Christine Orengo from University College London acknowledges its value but emphasizes that prediction results require independent validation.

A sharper question came from Martin Steinegger of Seoul National University.

He is concerned about how ESMFold2 performs when faced with "novel structures" that differ significantly from known proteins.
His team previously found that the first version of ESMFold did not perform well in this regard. This issue remains unresolved for ESMFold2.
Ovchinnikov from MIT provided the most measured assessment, suggesting that ESM Atlas is better suited as a complement to the AlphaFold database.

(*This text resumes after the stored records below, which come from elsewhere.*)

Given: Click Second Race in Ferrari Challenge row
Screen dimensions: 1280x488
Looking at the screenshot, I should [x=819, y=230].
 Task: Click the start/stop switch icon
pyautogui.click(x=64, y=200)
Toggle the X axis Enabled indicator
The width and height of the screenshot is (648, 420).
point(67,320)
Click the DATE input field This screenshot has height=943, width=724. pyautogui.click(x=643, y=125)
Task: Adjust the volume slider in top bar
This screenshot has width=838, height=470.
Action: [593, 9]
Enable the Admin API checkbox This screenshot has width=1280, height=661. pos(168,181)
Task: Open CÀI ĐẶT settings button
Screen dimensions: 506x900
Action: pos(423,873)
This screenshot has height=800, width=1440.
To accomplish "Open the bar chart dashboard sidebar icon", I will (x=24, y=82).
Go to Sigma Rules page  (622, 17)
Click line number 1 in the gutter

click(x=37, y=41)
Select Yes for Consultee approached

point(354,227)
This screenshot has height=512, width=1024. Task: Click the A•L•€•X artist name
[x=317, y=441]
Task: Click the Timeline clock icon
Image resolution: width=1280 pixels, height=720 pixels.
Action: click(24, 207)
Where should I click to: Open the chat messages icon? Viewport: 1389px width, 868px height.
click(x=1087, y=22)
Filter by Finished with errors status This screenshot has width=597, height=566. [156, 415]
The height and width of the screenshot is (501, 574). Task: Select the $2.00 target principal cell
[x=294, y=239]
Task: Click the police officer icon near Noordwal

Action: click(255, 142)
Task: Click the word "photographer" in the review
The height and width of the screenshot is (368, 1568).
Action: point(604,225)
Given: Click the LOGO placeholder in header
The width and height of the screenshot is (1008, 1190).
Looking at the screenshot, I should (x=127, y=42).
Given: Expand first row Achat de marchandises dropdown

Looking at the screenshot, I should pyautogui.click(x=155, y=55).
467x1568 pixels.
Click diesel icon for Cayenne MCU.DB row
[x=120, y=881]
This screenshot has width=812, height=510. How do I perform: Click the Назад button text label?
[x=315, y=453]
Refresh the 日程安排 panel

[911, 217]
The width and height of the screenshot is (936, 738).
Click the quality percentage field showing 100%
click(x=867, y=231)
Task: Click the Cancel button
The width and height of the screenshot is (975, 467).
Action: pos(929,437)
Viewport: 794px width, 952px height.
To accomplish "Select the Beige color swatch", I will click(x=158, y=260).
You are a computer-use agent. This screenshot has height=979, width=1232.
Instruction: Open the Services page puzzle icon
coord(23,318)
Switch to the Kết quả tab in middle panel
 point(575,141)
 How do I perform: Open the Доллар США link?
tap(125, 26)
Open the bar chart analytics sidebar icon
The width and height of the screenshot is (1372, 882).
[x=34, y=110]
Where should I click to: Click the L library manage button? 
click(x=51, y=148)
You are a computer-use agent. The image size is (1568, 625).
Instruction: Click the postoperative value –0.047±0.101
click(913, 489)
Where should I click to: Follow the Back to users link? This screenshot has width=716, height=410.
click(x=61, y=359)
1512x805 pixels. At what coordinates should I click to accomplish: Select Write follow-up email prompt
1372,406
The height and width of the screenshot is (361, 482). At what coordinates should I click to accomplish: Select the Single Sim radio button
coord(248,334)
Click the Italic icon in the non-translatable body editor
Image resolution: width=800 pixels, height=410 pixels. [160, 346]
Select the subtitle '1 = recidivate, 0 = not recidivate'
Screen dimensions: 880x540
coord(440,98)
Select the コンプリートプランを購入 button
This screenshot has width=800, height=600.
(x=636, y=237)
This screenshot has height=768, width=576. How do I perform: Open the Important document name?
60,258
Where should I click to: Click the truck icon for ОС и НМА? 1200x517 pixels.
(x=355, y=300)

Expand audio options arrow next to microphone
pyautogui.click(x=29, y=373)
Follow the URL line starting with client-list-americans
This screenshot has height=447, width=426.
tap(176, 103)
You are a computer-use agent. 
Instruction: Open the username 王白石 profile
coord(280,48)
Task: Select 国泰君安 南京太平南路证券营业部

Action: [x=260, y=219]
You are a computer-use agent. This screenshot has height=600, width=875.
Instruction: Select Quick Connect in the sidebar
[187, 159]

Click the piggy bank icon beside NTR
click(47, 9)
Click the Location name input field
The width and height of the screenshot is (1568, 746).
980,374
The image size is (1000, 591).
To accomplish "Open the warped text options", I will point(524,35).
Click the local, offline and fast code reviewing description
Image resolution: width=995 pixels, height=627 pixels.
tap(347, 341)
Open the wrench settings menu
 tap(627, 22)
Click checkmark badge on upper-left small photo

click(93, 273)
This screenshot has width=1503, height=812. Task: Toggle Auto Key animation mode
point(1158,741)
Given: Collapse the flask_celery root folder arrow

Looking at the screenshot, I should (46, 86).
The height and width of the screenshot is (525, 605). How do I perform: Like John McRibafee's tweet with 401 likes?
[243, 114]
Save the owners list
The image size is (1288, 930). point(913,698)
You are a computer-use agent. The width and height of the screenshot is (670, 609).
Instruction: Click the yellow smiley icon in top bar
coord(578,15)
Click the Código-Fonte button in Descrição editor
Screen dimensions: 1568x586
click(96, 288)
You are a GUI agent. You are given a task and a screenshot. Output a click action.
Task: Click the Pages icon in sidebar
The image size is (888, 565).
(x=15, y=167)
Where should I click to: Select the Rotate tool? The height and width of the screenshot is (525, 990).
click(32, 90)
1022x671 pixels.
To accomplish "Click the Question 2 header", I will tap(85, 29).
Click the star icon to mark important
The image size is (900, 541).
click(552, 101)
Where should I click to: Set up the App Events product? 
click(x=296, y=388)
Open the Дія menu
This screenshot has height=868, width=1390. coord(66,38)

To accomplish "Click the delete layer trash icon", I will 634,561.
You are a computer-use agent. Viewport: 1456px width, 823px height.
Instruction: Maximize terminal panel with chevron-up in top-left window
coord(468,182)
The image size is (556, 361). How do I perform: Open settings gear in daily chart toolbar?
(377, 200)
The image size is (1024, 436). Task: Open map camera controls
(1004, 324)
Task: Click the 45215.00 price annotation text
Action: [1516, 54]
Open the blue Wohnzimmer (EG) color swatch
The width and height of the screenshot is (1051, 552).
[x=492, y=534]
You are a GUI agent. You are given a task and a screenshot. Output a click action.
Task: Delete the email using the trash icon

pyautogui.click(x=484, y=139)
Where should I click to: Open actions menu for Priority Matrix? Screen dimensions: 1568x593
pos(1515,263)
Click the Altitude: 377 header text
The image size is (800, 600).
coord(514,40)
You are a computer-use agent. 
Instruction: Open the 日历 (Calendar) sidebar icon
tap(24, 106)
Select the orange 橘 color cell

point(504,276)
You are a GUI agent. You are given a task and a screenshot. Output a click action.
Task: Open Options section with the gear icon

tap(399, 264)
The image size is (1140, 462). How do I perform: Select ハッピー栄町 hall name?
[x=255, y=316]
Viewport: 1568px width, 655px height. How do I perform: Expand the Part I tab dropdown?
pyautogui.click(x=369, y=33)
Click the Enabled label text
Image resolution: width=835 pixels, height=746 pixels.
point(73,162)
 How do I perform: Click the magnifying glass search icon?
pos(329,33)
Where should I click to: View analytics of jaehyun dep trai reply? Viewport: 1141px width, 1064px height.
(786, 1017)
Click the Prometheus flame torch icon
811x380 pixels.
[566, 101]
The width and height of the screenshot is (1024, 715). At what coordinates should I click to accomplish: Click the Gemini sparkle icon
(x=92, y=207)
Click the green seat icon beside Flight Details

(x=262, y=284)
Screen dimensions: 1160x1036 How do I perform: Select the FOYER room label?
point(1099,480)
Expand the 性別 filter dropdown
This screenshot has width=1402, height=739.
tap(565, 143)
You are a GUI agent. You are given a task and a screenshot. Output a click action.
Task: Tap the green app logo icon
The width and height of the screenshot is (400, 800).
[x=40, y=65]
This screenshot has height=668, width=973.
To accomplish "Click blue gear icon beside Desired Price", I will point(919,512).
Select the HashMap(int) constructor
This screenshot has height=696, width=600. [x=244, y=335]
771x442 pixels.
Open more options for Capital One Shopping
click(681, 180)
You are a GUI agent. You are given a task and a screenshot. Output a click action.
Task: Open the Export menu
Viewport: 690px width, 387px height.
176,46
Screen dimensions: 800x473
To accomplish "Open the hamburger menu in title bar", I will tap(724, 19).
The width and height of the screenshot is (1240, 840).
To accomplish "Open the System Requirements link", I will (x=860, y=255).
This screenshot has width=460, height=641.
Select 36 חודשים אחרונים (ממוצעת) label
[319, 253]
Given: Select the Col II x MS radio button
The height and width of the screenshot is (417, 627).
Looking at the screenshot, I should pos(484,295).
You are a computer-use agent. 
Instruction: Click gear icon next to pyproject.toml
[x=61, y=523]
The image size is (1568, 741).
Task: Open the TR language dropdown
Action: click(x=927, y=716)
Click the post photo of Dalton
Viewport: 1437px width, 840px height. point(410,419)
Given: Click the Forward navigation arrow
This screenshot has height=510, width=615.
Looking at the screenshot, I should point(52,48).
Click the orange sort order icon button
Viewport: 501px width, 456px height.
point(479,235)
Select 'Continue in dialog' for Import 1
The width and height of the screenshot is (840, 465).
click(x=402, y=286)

He also noted that Isomorphic Labs' proprietary model, along with some open-source models from Biohub that were not directly comparable, achieved similar levels of results.
The lead of ESMFold2 may not be as significant as the paper suggests.
This caution reflects just how intensely competitive the protein AI赛道 has become.
Open-source, closed-source, academic, and commercial models are all iterating at an extremely rapid pace.
Today's "strongest" may be surpassed in six months. This pace is already very similar to the arms race in the large language model space.
When AI Begins to Read the Source Code of Life
In the past, determining the three-dimensional structure of a protein could take months to years of laboratory work.
AlphaFold first demonstrated that AI can accomplish this in minutes.
ESMFold2 has now pushed prediction scale to the billion level, covering a vast number of proteins previously uncharacterized.
Pushing this line of reasoning further, if AI can accurately predict all protein structures and design entirely new functional proteins that are experimentally validated, the deployment of AGI in life sciences may be closer than most people realize.
If ASI truly arrives, biology will no longer be a discipline to be "studied," but a system that can be "engineered."
Design life at the molecular level, customize proteins on demand, and rewrite the rules of evolution.
This sounds like science fiction, but tools like ESMFold2 are gradually turning "science fiction" into "engineering problems."
Today, 1.1 billion protein structures are laid out on the table, freely accessible to any scientist worldwide with an internet connection.
This means AI's understanding of life has taken another step forward.
Reference: https://www.nature.com/articles/d41586-026-01686-3
This article is from the WeChat public account "New Intelligence Yuan," authored by ASI Revelation; edited by Marco.